All that said, I got a little wood to work with. This was a higher difficulty/higher reward type event that didn't work out. There are a number of more reasonably sized oaks that have died but are still standing to harvest out there so I'm not too terribly discouraged but losing the winch bites. 

So, off to unload the truck and see what I can do with all this!


----------



## MidGAOutdoor (Apr 7, 2011)

whats your plans for it?


----------



## slabmaster (Mar 30, 2008)

*csm*

That's why i mill with a csm.I only have boards to remove from the woodswhen i'm done.


----------



## Horatio (Apr 4, 2012)

slabmaster said:


> That's why i mill with a csm.I only have boards to remove from the woodswhen i'm done.


 
Very close to acquiring one but I want to get some logs cut and ready to go first, before I make the investment.


----------



## slabmaster (Mar 30, 2008)

*csm*



Horatio said:


> Very close to acquiring one but I want to get some logs cut and ready to go first, before I make the investment.


 It's been the best investment i've ever made.:yes:


----------



## Horatio (Apr 4, 2012)

slabmaster said:


> It's been the best investment i've ever made.:yes:


I hear ya. I'm having chain saw trouble atm. I simply can't keep chains sharp. I've got a great saw, a Stihl 260 pro and I picked up a cheapy Husquvarna the other day and they drive me crazy. I need to work on the Stihl some before using it again, I have a souce for parts I can cannibalize. 

I've watched a couple youtube videos on sharpening and follow the instructions and the teeth LOOK sharp but.....and I've filed down the guides a good bit as well. I think part of it is that I've cut into some hard old mequite but it still should work better than that. 

Should I look into getting a specific type of chain? Perhaps I'm using the wrong size file?I need to get a file guide certainly. 

Its odd, I have alot of experience around tools and equipment from owning a construction company but weird gaps in my knowledge base. Its frustrating, like this morning, when you go to cutting on a piece (an old dried out oak log) and halfway through the first cut the blade starts smoking like mad. Its full of oil and seems to be oiling correctly but it takes forever to cut through. 
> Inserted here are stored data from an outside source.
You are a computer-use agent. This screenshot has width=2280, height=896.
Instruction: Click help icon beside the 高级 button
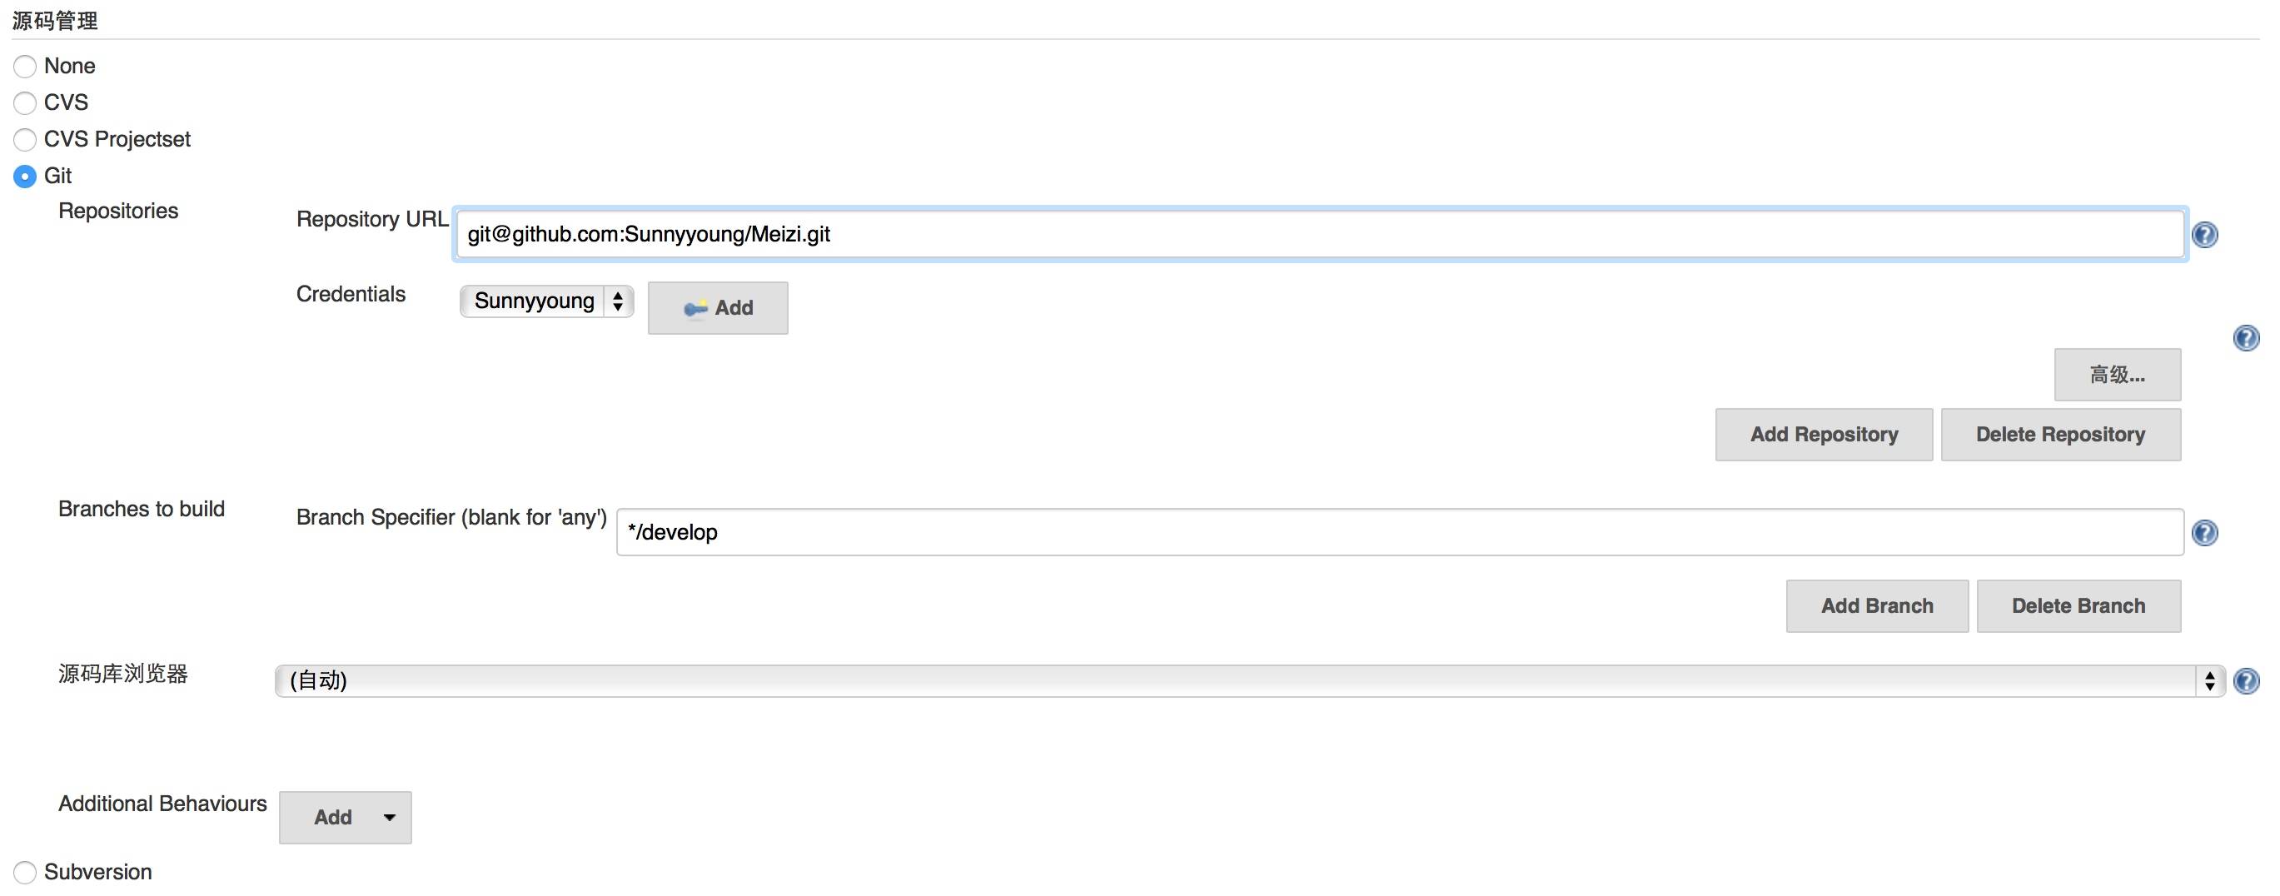click(2245, 338)
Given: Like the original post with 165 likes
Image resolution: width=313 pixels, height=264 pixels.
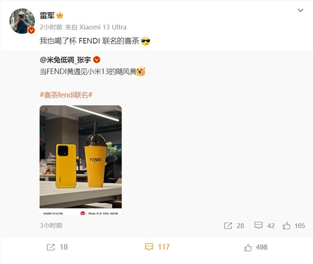Looking at the screenshot, I should (294, 226).
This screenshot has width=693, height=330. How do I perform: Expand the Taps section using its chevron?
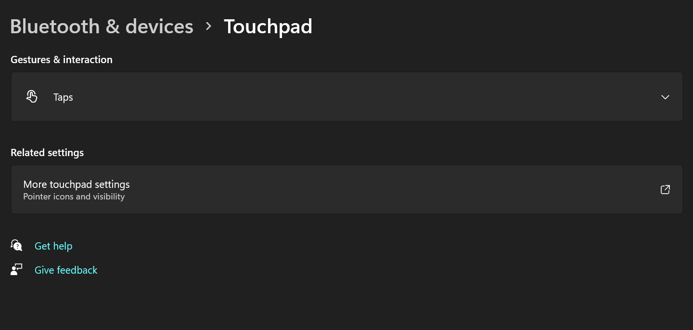(665, 97)
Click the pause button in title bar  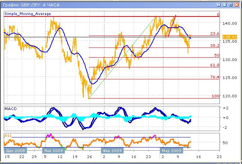(218, 5)
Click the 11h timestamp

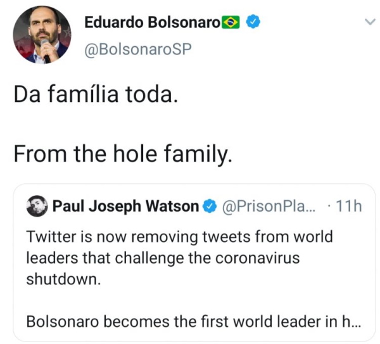pyautogui.click(x=348, y=206)
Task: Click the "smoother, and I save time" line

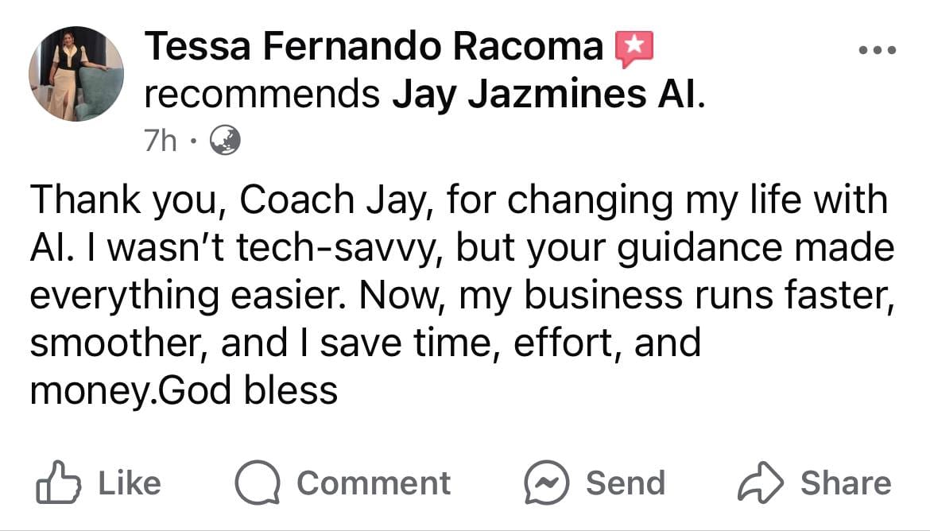Action: 366,343
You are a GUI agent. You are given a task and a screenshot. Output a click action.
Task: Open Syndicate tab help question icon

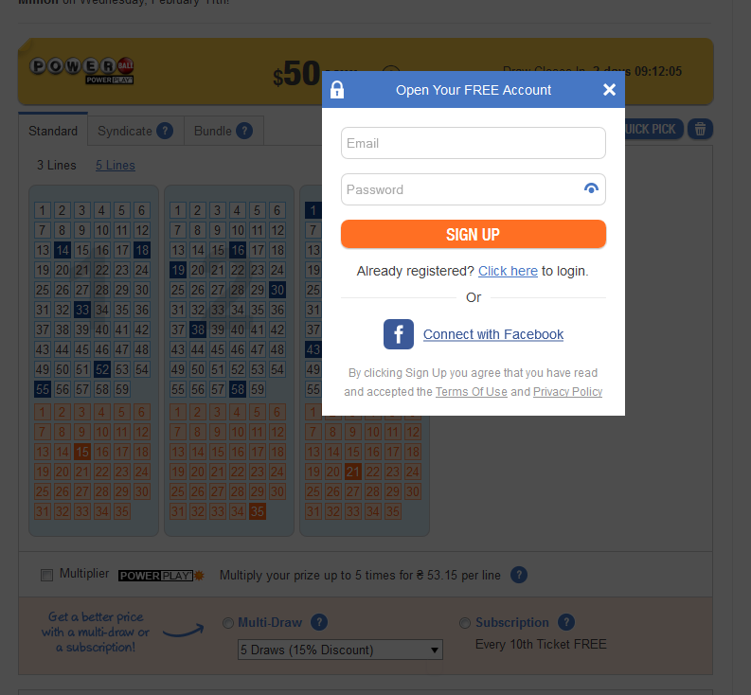click(x=165, y=131)
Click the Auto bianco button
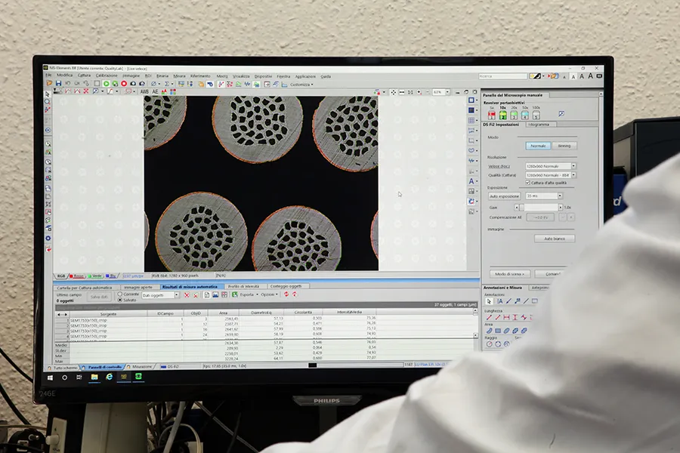This screenshot has width=680, height=453. (554, 239)
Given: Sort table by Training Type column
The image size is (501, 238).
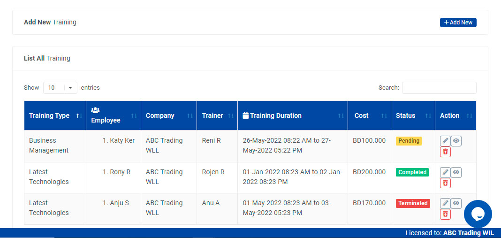Looking at the screenshot, I should tap(49, 115).
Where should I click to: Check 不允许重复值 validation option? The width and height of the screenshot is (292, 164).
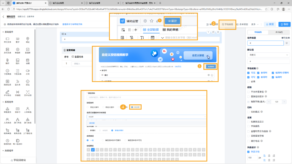click(248, 92)
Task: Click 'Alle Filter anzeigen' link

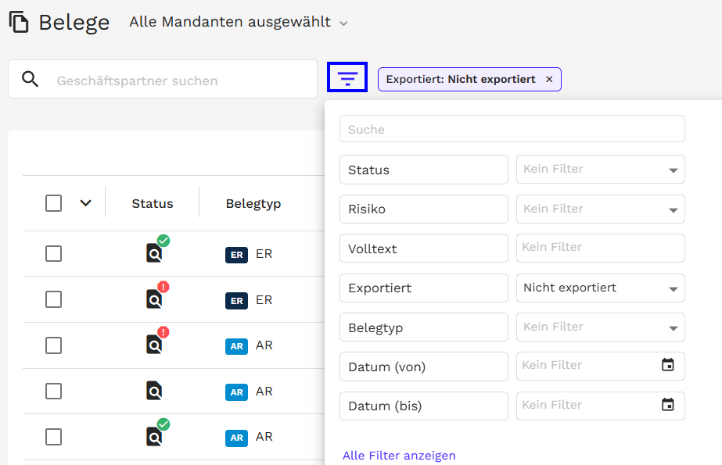Action: click(399, 456)
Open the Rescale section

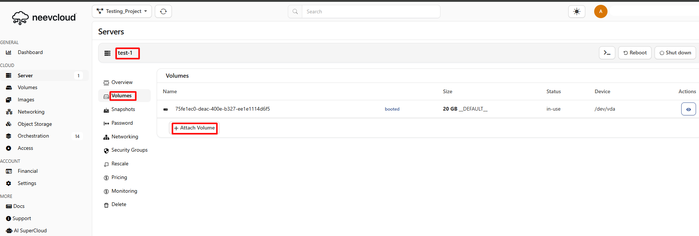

In any case, I'm going to visit with a good friend who is a guru on all things mechanical early next week. He should straighten me out. IF I get the Stihl lines out, I will get a CSM and get to it. 

I'm also kicking around a few ideas for a jib to slice cookies.

I'm still new to this. I've never had the time to get into anything creative. Of course, when you suddenly have time, the cause of that is also the reason you cannot afford alot of tools. As an aside, lawyers suck. Someday I'll have my life back and some free time. Maybe, heh. 

Ugg, tangent. Sorry.


----------